Elle a été l’indolente, l’inconsolée, celle qui portait le soleil noir de la mélancolie. Corinne Luchaire, second rôle majuscule ou bien premier rôle minuscule ? Les deux. De 1935 à 1940, elle est apparue dans dix films, avec son minois de fauvette, sa moue de petite fille gâtée, et son bagage de profiteuse de guerre. Dans son film le plus connu, « Prison sans barreaux », elle joue Nelly, jeune détenue au grand cœur qui succombe au charme vénéneux du docteur Maréchal, dans la prison de Nice. Nous sommes en 1938, les nuées d’orages ne vont pas tarder à crever sur la France, et Corinne Luchaire, elle, devient l’étoile montante d’un cinéma qui sera bientôt épuré. Ne la surnomme-t-on pas la « Garbo number two », avec ce visage absent de tout rire et cette impassibilité due, en fait, à « une essence superficielle totale » ? La vacuité est son âme, et cette actrice fantomatique va figurer dans les pages de Modiano et les jaculations de Céline, qui la décrit comme « une victime pas bien intéressante, juste une sale petite fille égoïste et imbécile ».

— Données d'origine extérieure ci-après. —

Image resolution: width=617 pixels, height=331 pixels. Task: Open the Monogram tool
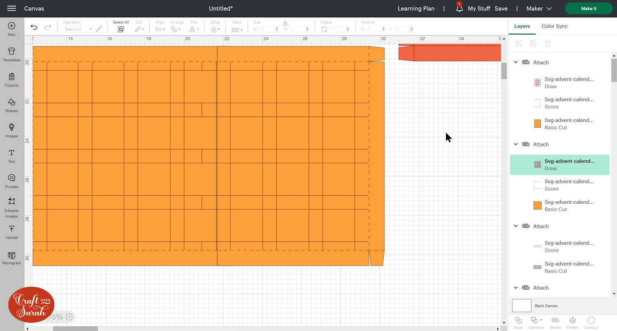[12, 258]
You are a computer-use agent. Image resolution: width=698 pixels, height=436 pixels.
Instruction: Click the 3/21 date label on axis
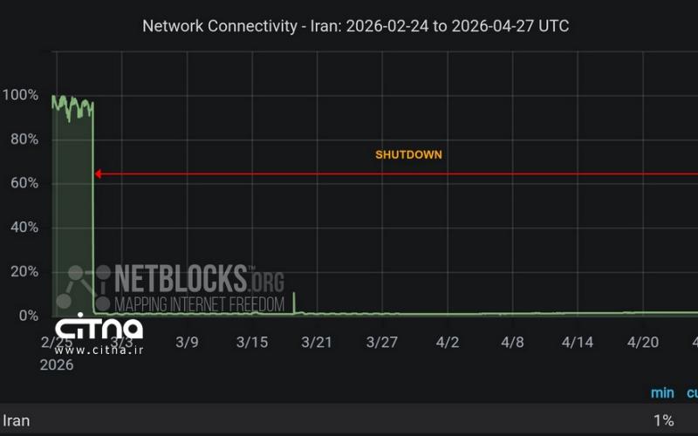[x=317, y=342]
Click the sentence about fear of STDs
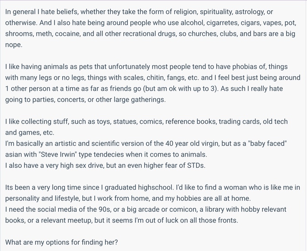 105,166
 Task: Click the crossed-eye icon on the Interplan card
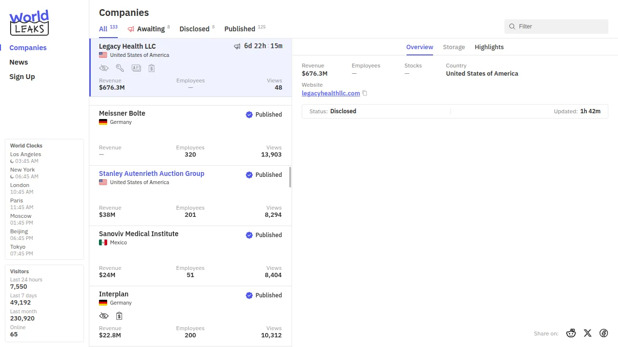(104, 316)
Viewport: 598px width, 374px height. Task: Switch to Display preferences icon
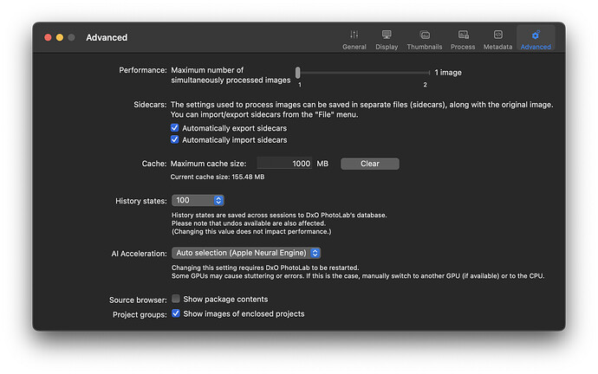tap(387, 35)
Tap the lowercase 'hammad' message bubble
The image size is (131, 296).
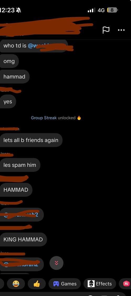(14, 76)
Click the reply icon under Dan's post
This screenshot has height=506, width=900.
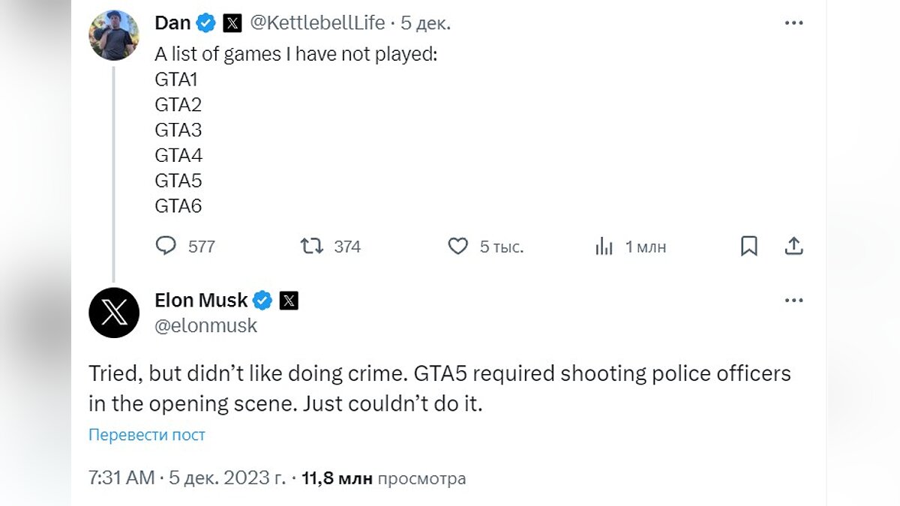pyautogui.click(x=166, y=246)
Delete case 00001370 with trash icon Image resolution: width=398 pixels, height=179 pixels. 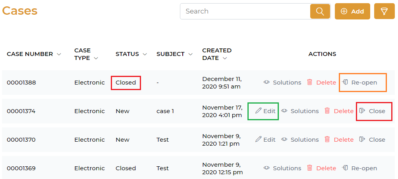tap(327, 139)
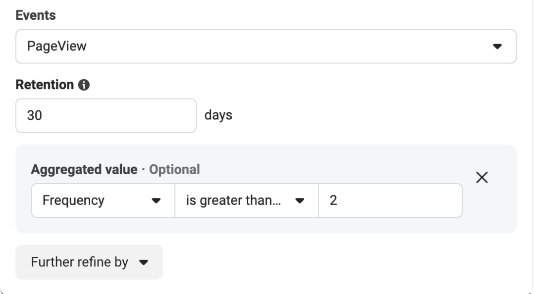The height and width of the screenshot is (294, 535).
Task: Click the number 30 in the Retention box
Action: 34,116
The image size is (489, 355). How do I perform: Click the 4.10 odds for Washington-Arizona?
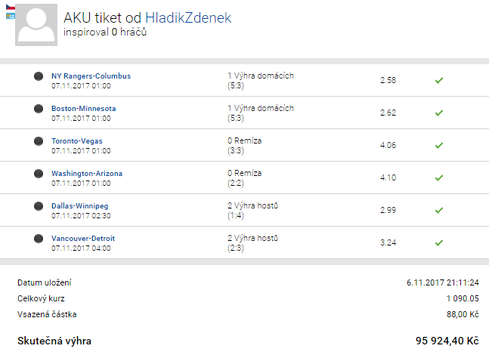[388, 178]
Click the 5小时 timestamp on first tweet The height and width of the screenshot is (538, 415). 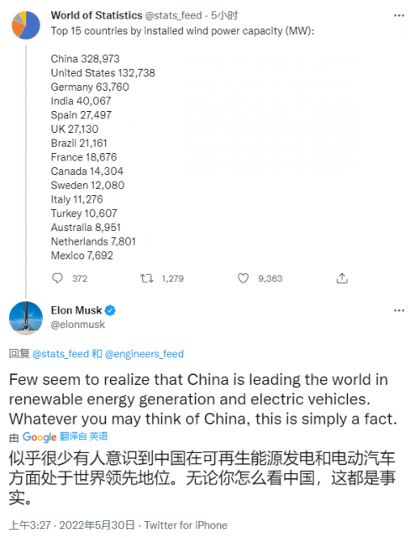tap(224, 15)
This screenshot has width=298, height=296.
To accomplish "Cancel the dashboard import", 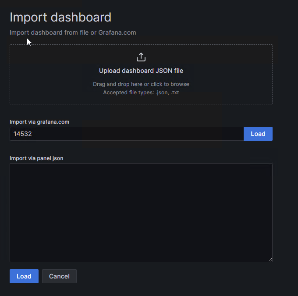I will point(59,276).
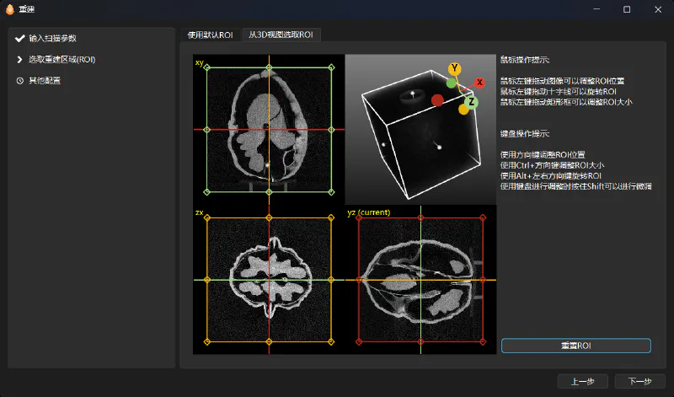Image resolution: width=674 pixels, height=397 pixels.
Task: Switch to the 使用默认ROI tab
Action: click(x=210, y=35)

Voilà Corinne Luchaire habillée pour l’hiver qui vient, et son image, désormais, sera fixée : elle est celle qui est allée brouter dans la mangeoire des collabos, alors que le pays était ravagé par la peste brune. Elle en mourra, déchue, oubliée, mal-aimée. Elle est apparue dans Paris à 15 ans, dans le sillage de son père, Jean Luchaire, journaliste de gauche très lancé, serial séducteur « qui vénère biches, minettes, nanas, soubrettes, lorettes, starlettes », selon Carole Wrona, auteure d’une biographie de Corinne intitulée « Un colibri dans la tempête » (Editions du 81). Ce petit oiseau charmant se promène en robes Madeleine Vionnet, en vestes Jacques Heim, en chemisiers Jacques Fath, en blouses Marcel Rochas : luxe et cigarettes (ses cendriers sont toujours pleins), nuits dansantes et virées à Deauville. A 15 ans, Corinne Luchaire passe dans un film de Marc Allégret, « les Beaux Jours ». Elle n’a qu’une panouille, mais elle croise, côté cour, la crème de la crème : Jean-Pierre Aumont, Raymond Rouleau, Roland Toutain, Jean-Louis Barrault et Madeleine Robinson. Côté jardin, dans les cocktails de son papa, elle bavarde avec Raymond Poincaré, Paul Reynaud, Curzio Malaparte, Marcel Achard. Sa mondanité flottante lui vaudra le surnom de « Pompadour du IIIe Reich » quand elle se mettra à boire du champagne avec Otto Abetz, Joseph Goebbels, et à coucher avec des soupirants en uniforme vert-de-gris.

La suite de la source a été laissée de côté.